Peggy makes friends with a young photo editor at Life magazine named Joyce Ramsay (Zosia Mamet), who also works in the Time-Life Building. Joyce invites Peggy to a party, where she introduces Peggy to her friends, a group of marijuana-smoking bohemian artists. Peggy finds herself attracted to Abe Drexler (Charlie Hofheimer), an abrasive yet charming underground newspaper writer. Later, Peggy learns that Trudy is pregnant when a secretary brings a card for her and Joey Baird (Matt Long) to sign in the break room. Peggy does not sign the card and instead goes into Pete's office to congratulate him; he thanks her, but the interaction ends awkwardly. Later, Peggy meets with Joyce and her beatnik friends for lunch and catches Pete's eye through SCDP's glass doors. The two share a private smile.

==Production==
John Slattery, who portrays Roger Sterling on the show, directed this episode. This is Slattery's first work as a director.

==First appearances==
- Joyce Ramsay: A beatnik lesbian photographer in the Time & Life building who becomes best friends with Peggy.
- Abraham "Abe" Drexler: A Jewish underground reporter, beatnik and Joyce's acquaintance who later starts dating Peggy.
- Ida Blankenship: Don Draper's new secretary after Allison leaves. An aging woman who was also formerly Bert's secretary and previously had an affair with Roger.
- Clara: Pete's secretary whom he constantly verbally abuses and blames whenever he loses his temper.

==Final appearance==
- Allison: Don's secretary who after having a one-night stand with him, leaves SCDP after he chooses not to have a relationship with her.

==Reception==
On its original American broadcast on August 15, 2010, on AMC, the episode was viewed by 2.05 million people.
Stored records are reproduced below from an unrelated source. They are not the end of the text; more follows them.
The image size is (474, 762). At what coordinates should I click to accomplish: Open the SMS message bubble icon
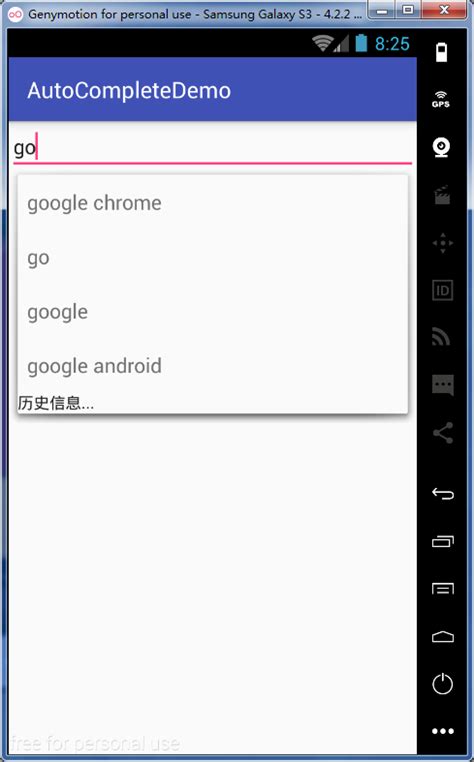[x=442, y=385]
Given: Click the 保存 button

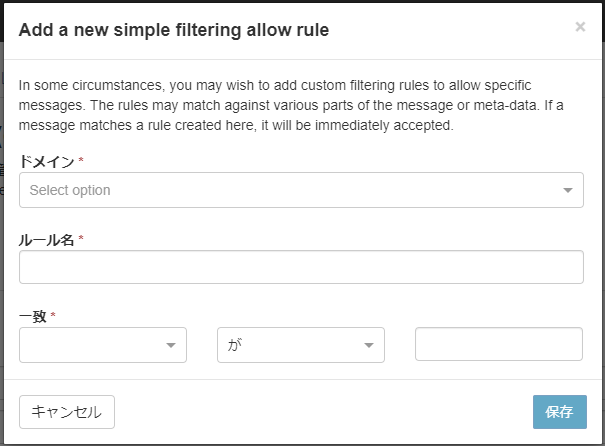Looking at the screenshot, I should (560, 412).
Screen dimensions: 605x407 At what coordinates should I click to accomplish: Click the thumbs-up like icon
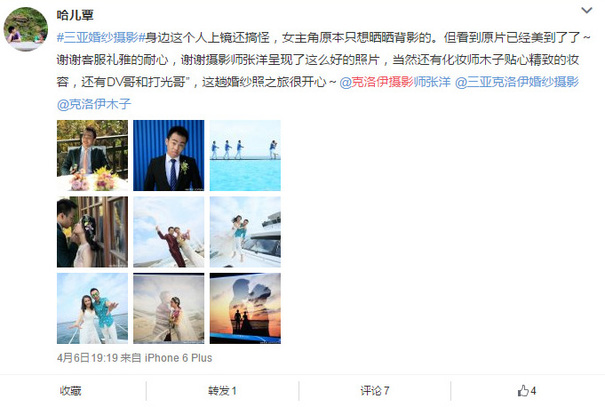(x=523, y=391)
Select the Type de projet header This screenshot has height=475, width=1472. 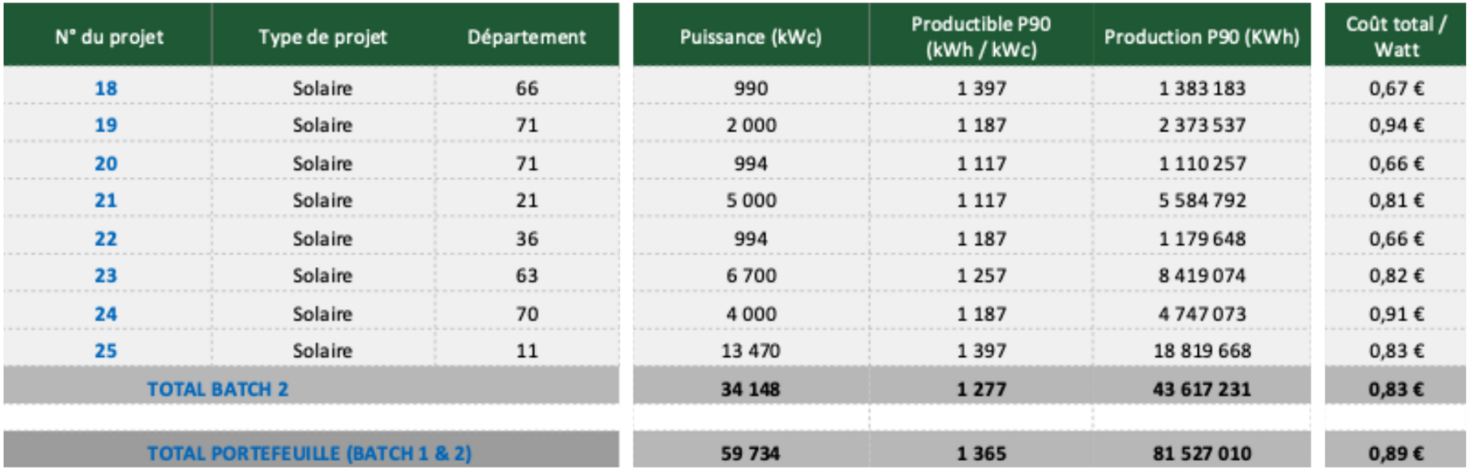coord(322,37)
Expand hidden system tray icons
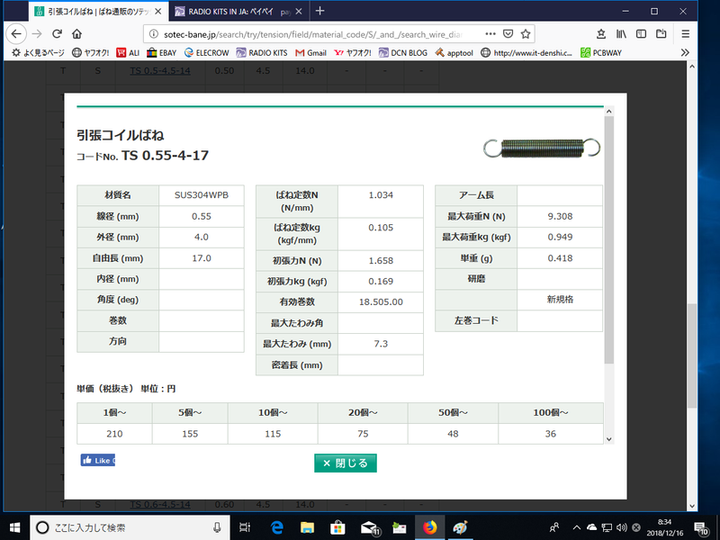 click(574, 527)
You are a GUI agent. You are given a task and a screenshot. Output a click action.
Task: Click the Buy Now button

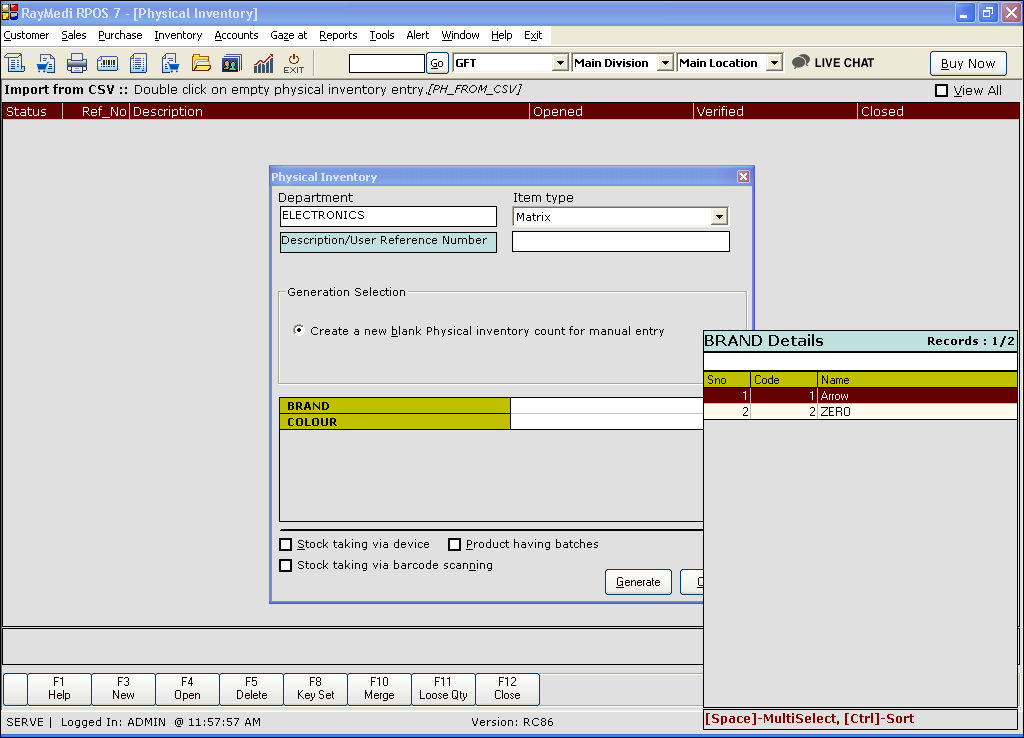(x=967, y=63)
The episode received positive reviews from critics. David Zurawik of The Baltimore Sun emphasized the "moment of poignancy that didn't seem forced" between Peggy and Pete towards the end of the episode, after she found out about his wife's pregnancy. Zurawik found this a welcome relief from the "Don Draper TV-phony existentialism" that had dominated the season so far. Noel Murray, reviewing the episode for The A.V. Club, gave it a grade "A−". Murray liked the episode "a lot", and pointed to the scene with Peggy and Pete as the episode's highlight. At the same time he also voiced concerns that "Weiner’s stubborn insistence on keeping Don a lost soul could lead to creative stagnation". Mark Dawidziak, of the Cleveland newspaper The Plain Dealer, also highlighted the "poignant and telling glances" exchanged between Peggy and Pete, providing an "emotional payoff punch" to the episode.